You will need pandas library. You can install it via pip install pandas if you do not have.

main.py file

import pandas as pd
import sys

file_in = sys.argv[1]
file_op = sys.argv[2]

data = pd.read_json(file_in)
data.to_parquet(file_op)

JSON

data.json

[
  {
    "event_id": "b8a7eb74-cfca-49e4-83c4-728c10458c23",
    "title": "Zieme and Sons",
    "language": "en",
    "content": "entrepreneur I am Kate Daniel IV living in Fort Freeman and my email address is Ena62@gmail.com and August6@hotmail.com.
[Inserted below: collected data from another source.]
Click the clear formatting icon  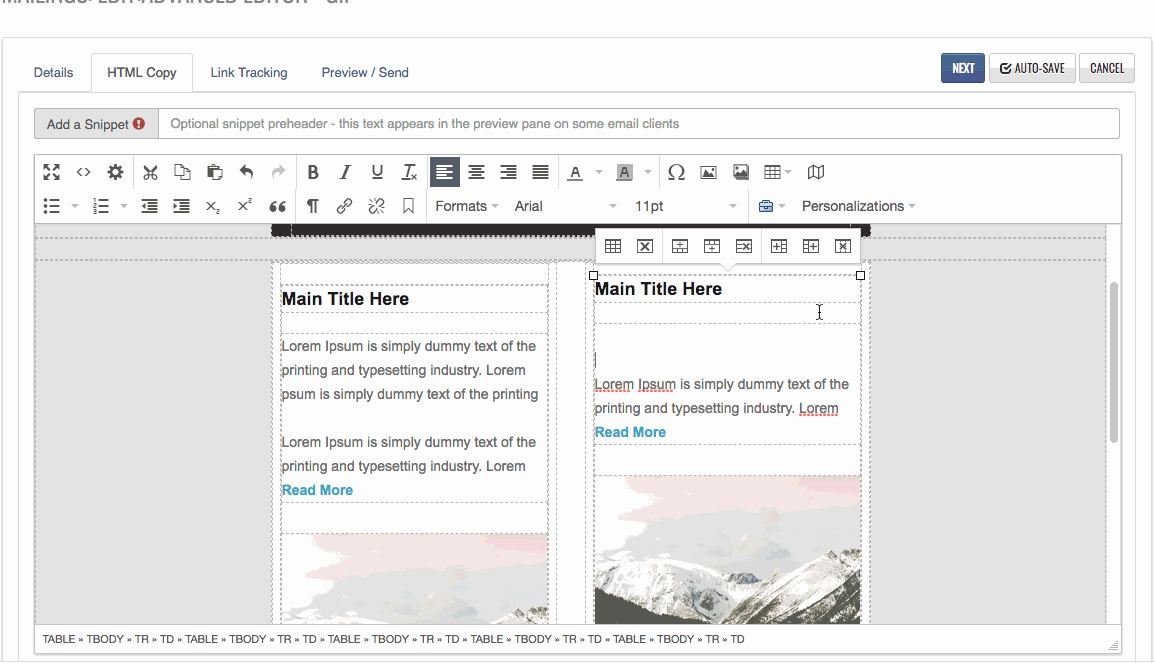click(x=409, y=172)
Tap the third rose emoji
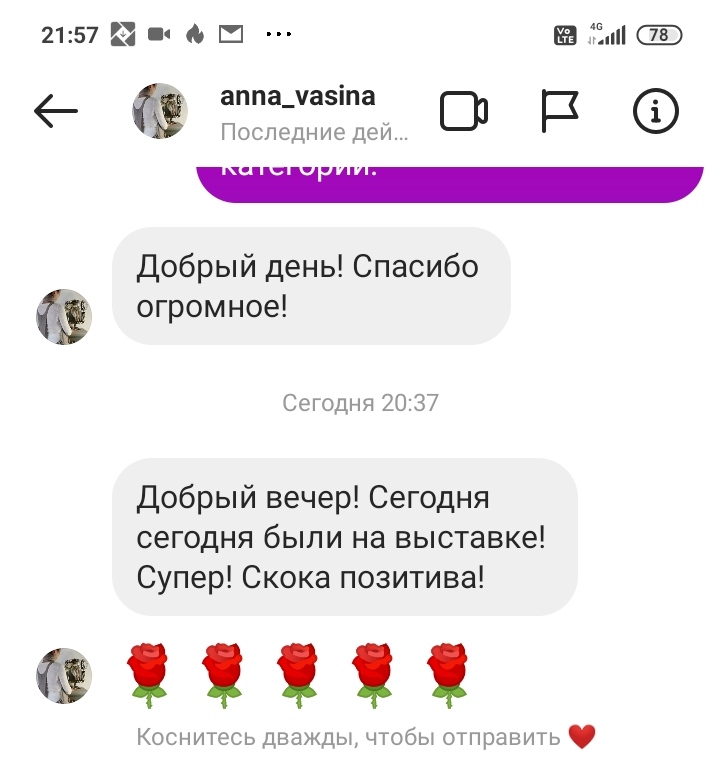720x760 pixels. point(298,675)
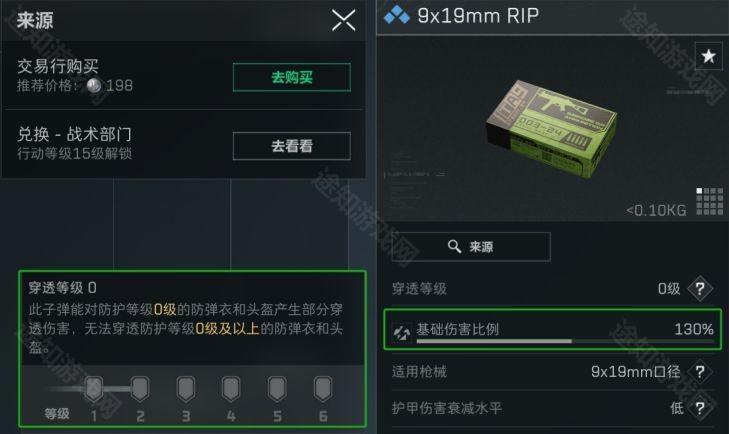Click the 基础伤害比例 130% progress bar
729x434 pixels.
(x=565, y=341)
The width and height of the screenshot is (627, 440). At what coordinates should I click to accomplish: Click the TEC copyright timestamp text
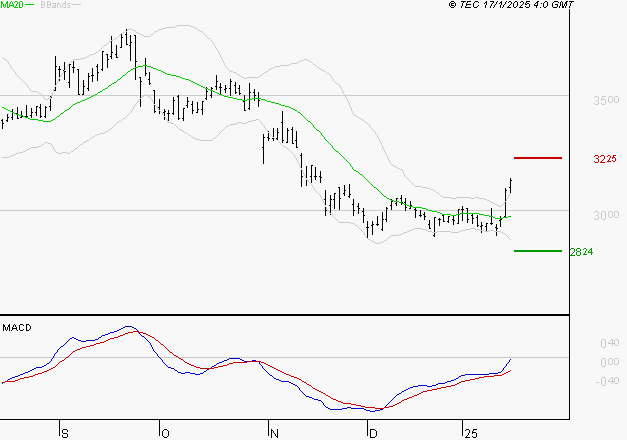tap(511, 4)
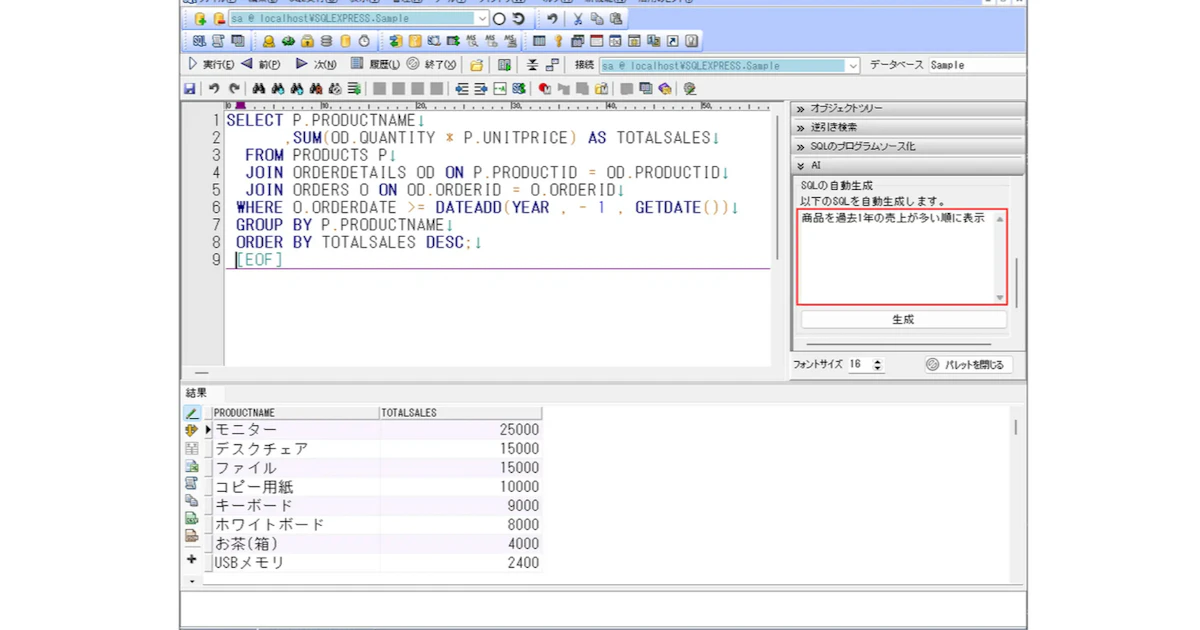Click the font size spinner arrows

click(x=878, y=365)
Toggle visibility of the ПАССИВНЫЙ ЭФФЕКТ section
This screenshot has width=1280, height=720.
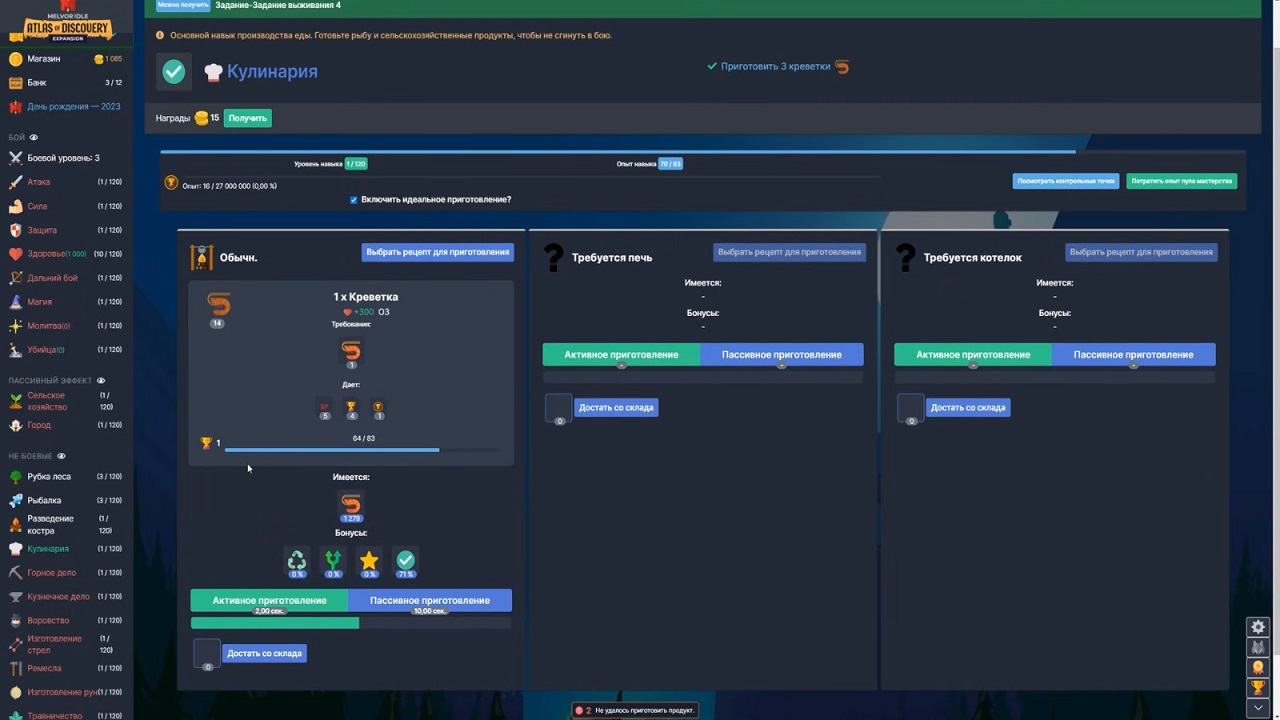101,381
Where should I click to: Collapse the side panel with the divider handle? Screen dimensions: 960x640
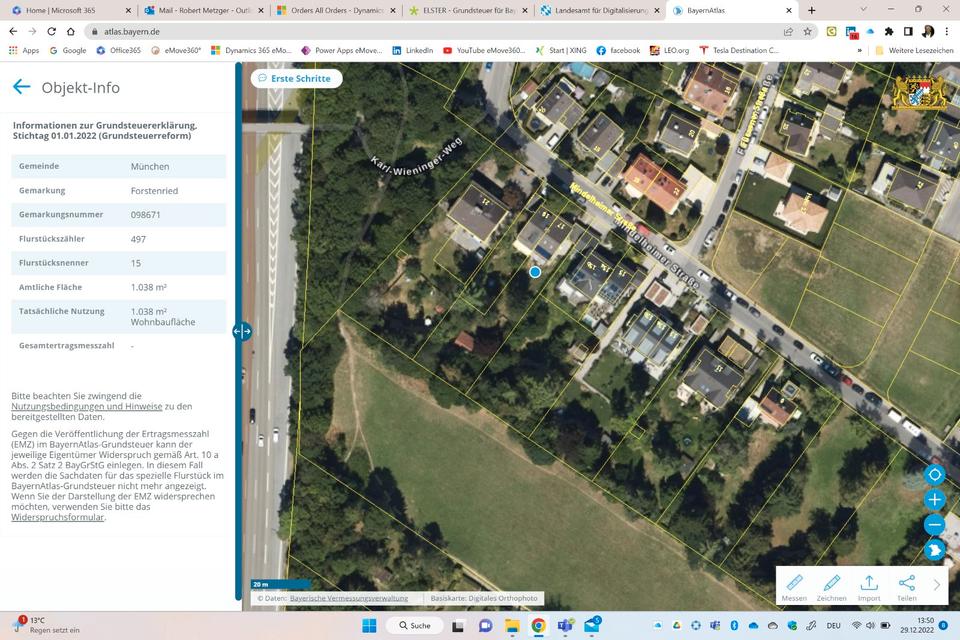tap(242, 331)
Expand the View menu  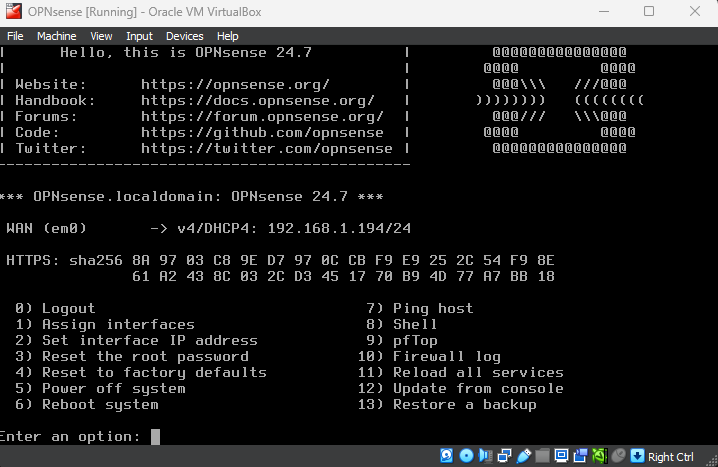click(x=101, y=36)
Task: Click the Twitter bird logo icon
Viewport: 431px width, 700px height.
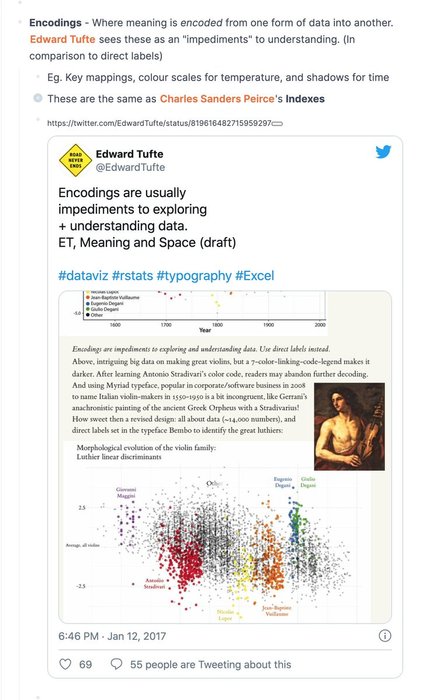Action: 383,152
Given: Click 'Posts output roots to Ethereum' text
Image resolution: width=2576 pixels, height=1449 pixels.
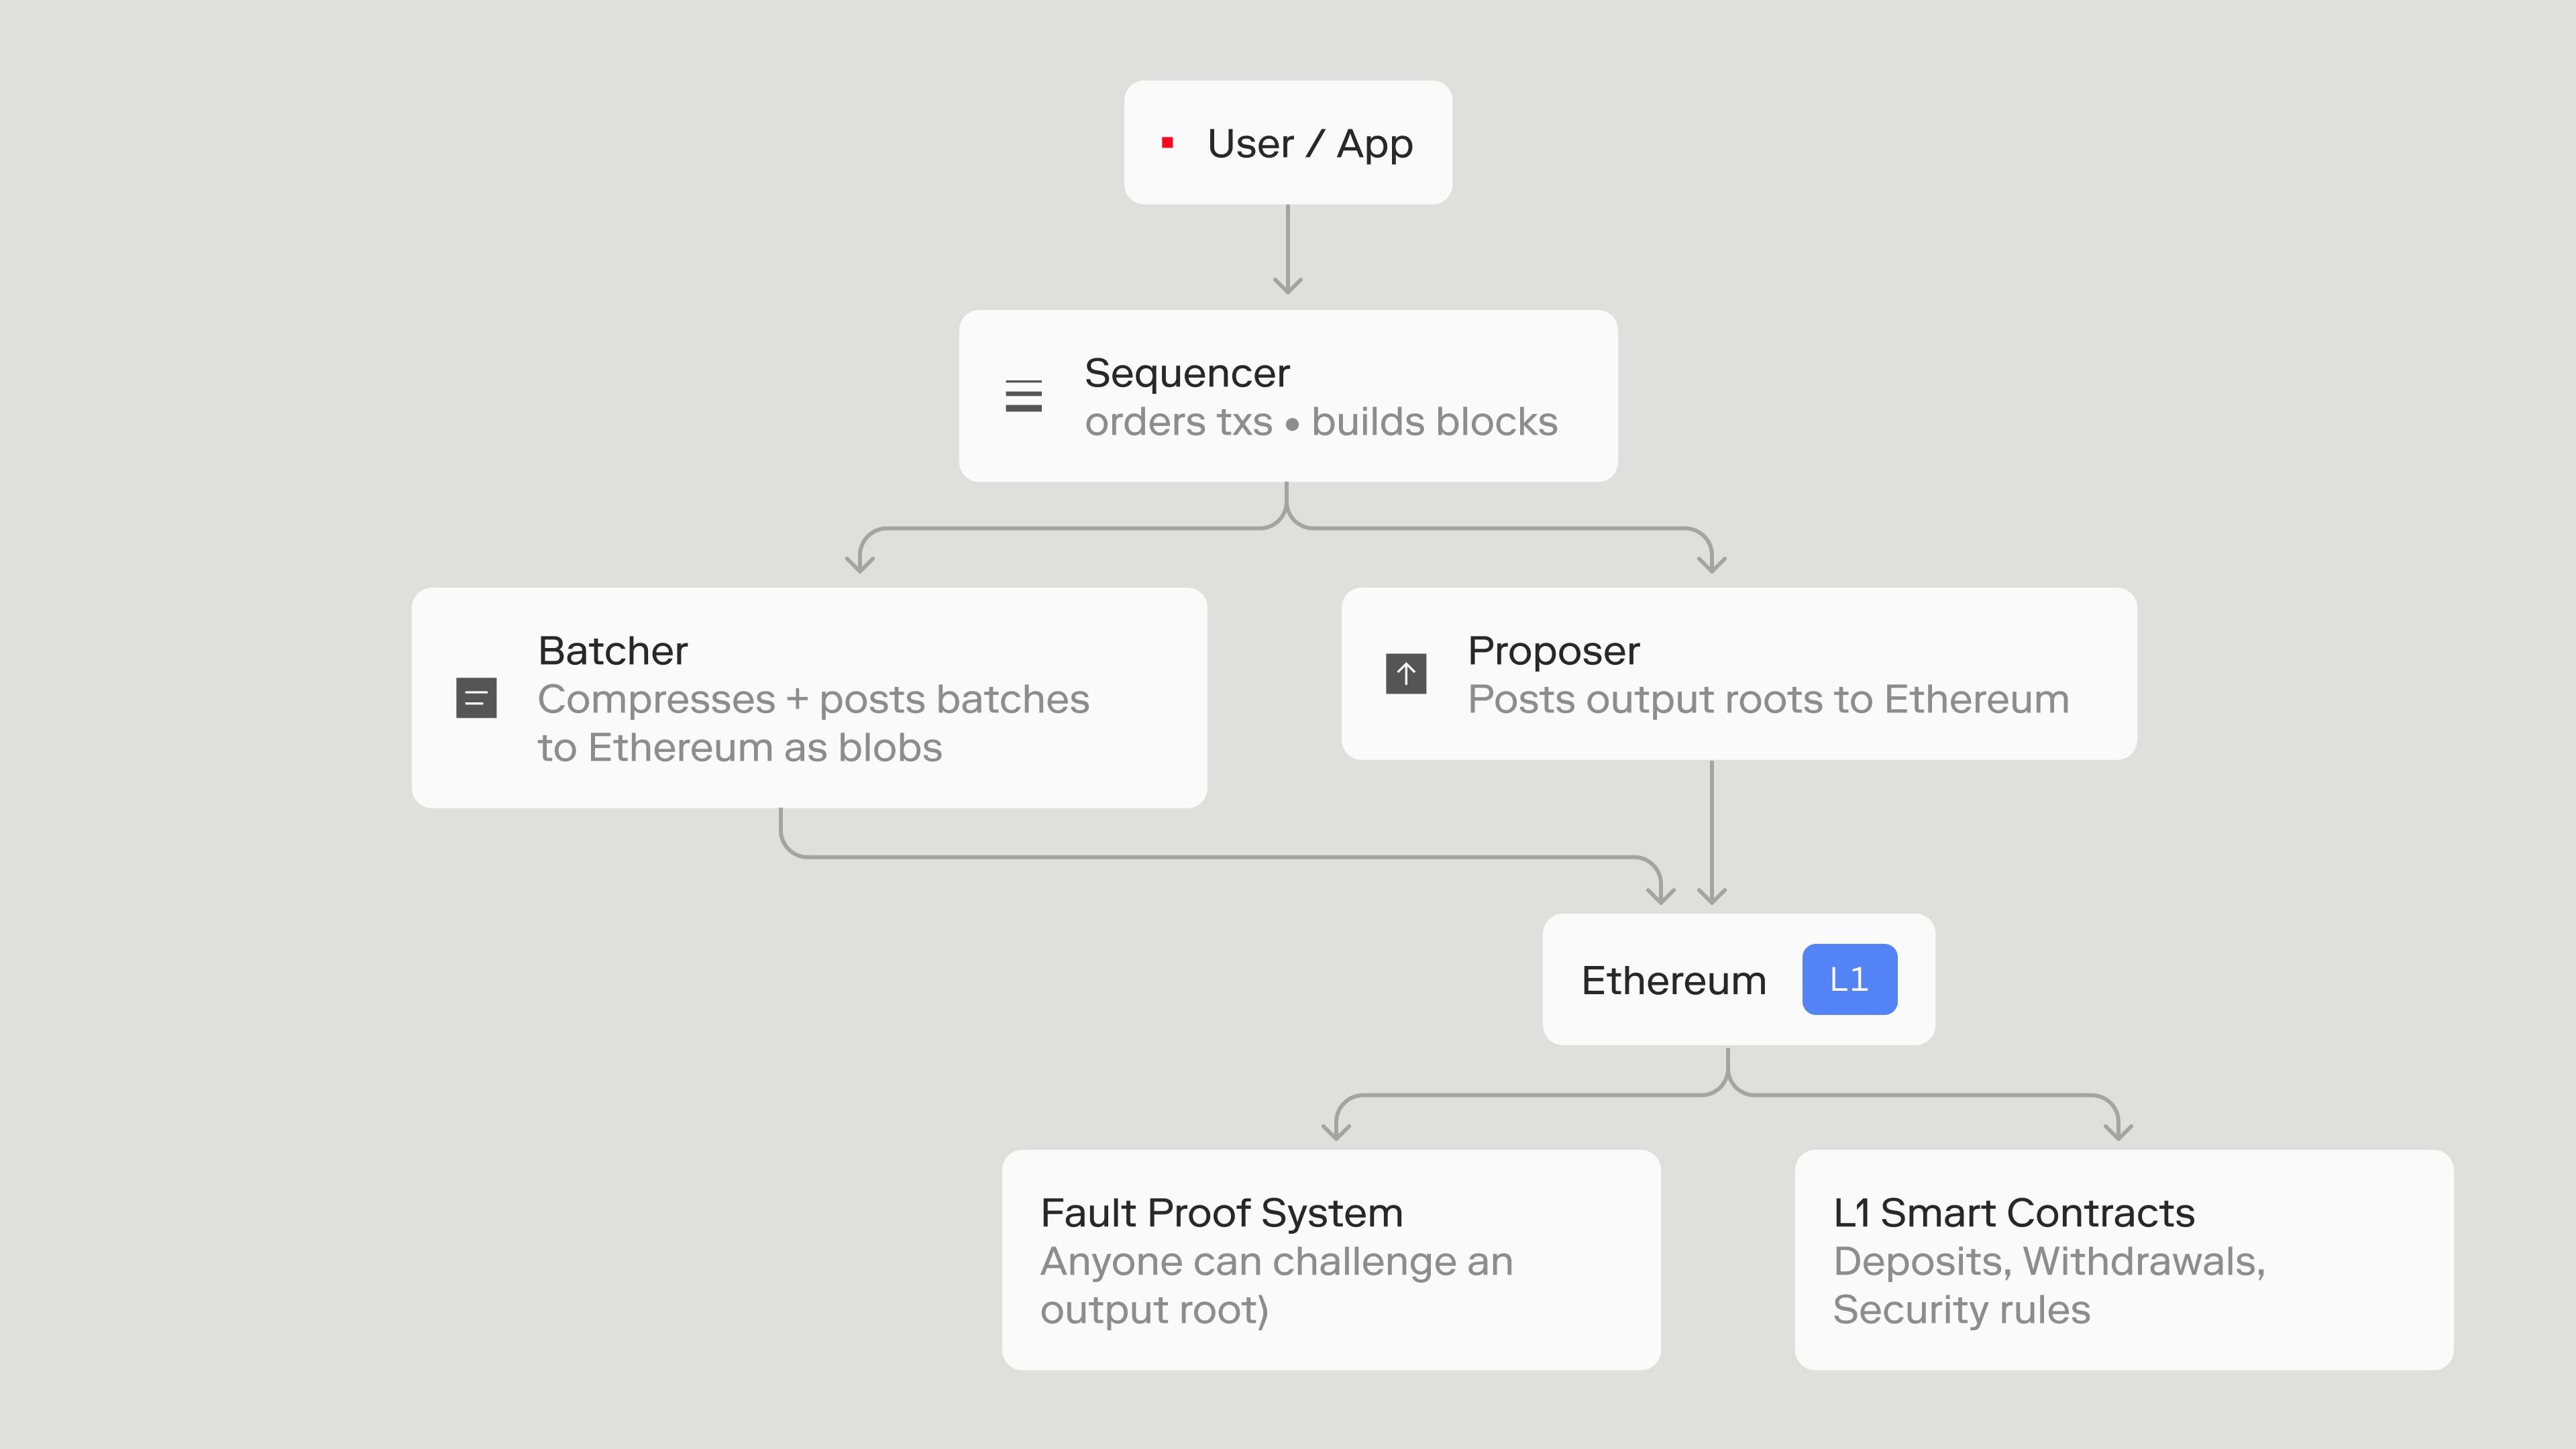Looking at the screenshot, I should (1768, 699).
I work for the company McKenzie, Koepp and Bednar my mobile to reach is 776.923.5653"
  },
  {
    "event_id": "ab83a922-44f7-4e57-b24a-92a9bd193ed5",
    "title": "Bode - Funk",
    "language": "en",
    "content": "I am Bessie Cormier my mobile to reach is 219-795-3134 x8903"
  },
  {
    "event_id": "bc459a28-3ce5-423e-b68a-05464e32fce0",
    "title": "Reichert Group",
    "language": "en",
    "content": "I am iving in Sandraborough. I work for the company Hermann - Herzog"
  },
  {
    "event_id": "430d3ba2-58a1-4b4f-9628-c6a99eced72a",
    "title": "Schamberger, Schmidt and Reilly",
    "language": "en",
    "content": "Hello I am veteran living in Deckowberg"
  },
  {
    "event_id": "ca40439d-4f0c-4490-b3c9-5e0282dd95f9",
    "title": "Cervantes - Bailey",
    "language": "en",
    "content": "Richard Tucker, born on July 28, 1981, living at 331 Mckinney Mount Cruzland, SD 16758, with a phone number of 540-308-0574x8345 and email address thomasrodriguez@gmail.com, recently applied for a loan."
  }
]

Running

python main.py ~/data.json ~/data.parquet